§ Data excerpts

.....

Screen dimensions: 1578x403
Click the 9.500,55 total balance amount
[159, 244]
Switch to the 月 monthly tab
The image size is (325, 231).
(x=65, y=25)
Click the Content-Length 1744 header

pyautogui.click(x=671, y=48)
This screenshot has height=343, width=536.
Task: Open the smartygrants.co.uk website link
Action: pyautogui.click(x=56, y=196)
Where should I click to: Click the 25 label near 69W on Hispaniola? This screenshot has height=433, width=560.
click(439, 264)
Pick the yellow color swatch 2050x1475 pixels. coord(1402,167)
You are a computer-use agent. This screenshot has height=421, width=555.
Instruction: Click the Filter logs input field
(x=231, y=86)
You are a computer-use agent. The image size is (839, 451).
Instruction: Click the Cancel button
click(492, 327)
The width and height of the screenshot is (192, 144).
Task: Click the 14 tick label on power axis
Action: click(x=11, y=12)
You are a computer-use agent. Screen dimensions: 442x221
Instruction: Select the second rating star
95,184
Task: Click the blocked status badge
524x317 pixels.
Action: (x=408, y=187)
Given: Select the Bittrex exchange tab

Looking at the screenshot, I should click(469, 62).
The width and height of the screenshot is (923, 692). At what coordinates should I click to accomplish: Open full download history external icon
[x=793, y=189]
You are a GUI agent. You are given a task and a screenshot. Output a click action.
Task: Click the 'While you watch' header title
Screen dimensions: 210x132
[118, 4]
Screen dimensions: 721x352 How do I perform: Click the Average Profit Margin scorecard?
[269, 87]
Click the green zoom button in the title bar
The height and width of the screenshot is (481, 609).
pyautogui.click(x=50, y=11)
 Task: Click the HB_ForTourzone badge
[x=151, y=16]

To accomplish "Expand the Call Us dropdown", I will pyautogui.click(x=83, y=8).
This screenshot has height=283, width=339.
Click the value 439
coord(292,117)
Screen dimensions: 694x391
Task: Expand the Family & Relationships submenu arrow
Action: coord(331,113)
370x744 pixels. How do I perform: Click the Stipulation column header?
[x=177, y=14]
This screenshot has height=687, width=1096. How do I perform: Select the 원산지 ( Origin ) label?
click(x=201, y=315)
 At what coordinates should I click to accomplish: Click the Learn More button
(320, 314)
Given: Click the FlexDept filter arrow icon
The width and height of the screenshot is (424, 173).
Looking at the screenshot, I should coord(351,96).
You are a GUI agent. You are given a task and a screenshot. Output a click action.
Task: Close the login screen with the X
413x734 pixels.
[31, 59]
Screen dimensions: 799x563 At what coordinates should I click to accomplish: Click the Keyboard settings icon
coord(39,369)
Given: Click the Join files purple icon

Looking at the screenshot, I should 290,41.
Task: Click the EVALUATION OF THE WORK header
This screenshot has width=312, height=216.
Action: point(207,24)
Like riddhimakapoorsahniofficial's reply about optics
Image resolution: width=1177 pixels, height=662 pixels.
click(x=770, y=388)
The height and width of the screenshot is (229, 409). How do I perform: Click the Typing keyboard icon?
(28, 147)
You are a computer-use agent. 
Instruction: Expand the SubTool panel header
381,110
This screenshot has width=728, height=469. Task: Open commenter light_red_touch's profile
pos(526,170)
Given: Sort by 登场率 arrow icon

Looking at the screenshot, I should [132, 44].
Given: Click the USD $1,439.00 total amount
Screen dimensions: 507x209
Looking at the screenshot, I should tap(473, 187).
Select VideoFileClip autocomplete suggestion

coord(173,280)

.....

§ What the task asks
Determine which lines above include the word "computer", and report those lines in full.

§ Task result
You are a computer-use agent. This screenshot has height=421, width=555.
You are a computer-use agent. The image size is (839, 451).
You are a computer-use agent. Screen dimensions: 442x221
You are a computer-use agent. 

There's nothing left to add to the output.